Here we call ActiveRecord::Base’s on_db method with db_charmer_connection, which is an actual thread specific connection. The on_db method does some book keeping (which causes one of the other issues) and then calls into switch_connection_to where the thread violation occurs.

def switch_connection_to(conn, should_exist = true)
new_conn = coerce_to_connection_proxy(conn, should_exist)
...
self.db_charmer_connection_proxy = new_conn self.hijack_connection!
end


switch_connection_to is called with the relation’s db_charmer_connection, which sets the (thread global) db_charmer_connection_proxy to the thread specific connection.

db_charmer_connection_proxy is specific to the ActiveRecord model class (to allow UserFraudInfo to be mapped to different dbs than User, for instance) but it is thread global. During the time that another thread is using a relation of any model to query, any queries on that model will get the other thread’s connection instead of their own, causing the clash.

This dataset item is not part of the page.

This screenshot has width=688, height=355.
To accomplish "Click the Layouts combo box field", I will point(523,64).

This explains the “this connection is in use by: Thread” error. The other two have similar underlying causes:

The undefined_method db_charmer_connection_name comes because db_charmer_remapped_connection (the first option inside connection_with_magic) tries to call that method on a connection (stored in db_charmer_connection_proxy) instead of a connection proxy. The specific reason that this is triggered comes from the global nature of the db_charmer_connection_level counter, which allows threads to interfere with what constitutes a top level connection. This combined with the setting of db_charmer_connection_proxy to a connection instead of a proxy triggers this bug.

The third error occurs when you start a transaction on one connection and then that connection is switched out for another one (that knows nothing of the transaction) by another thread during the course of the transaction. This could happen because of the common cause, but could also occur if a different thread switched to make a connection on slave.

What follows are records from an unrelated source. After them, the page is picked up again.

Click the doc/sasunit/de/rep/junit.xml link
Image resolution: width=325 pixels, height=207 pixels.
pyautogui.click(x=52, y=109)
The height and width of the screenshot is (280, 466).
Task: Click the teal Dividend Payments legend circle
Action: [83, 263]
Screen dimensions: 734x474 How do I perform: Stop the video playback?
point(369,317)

I watched a snail crawl along the edge of a straight razor. That’s my dream. That’s my nightmare. Crawling, slithering, along the edge of a straight razor . . . and surviving.

Armed with this knowledge, I was able to quickly patch DbCharmer in test mode. The solution was to wrap the execution of on_db and transaction in a Monitor. This guarantees mutual exclusion and also allows these methods to be called recursively without deadlock. The patch is only applied in test mode, as it’s kind of dirty and shouldn’t be a problem in production.

The longer term fix is to make our version of DbCharmer threadsafe as well as further audit/test its behavior.

While debugging this, I also discovered that the thread error occurs excruciatingly rarely in production. This is interesting in its own right as we should not be making db calls from multiple threads. This suggests that a relation is being realized from the squash or airbrake threads, which could be a clue for something that I have suspected for a long time, but have been unable to track down.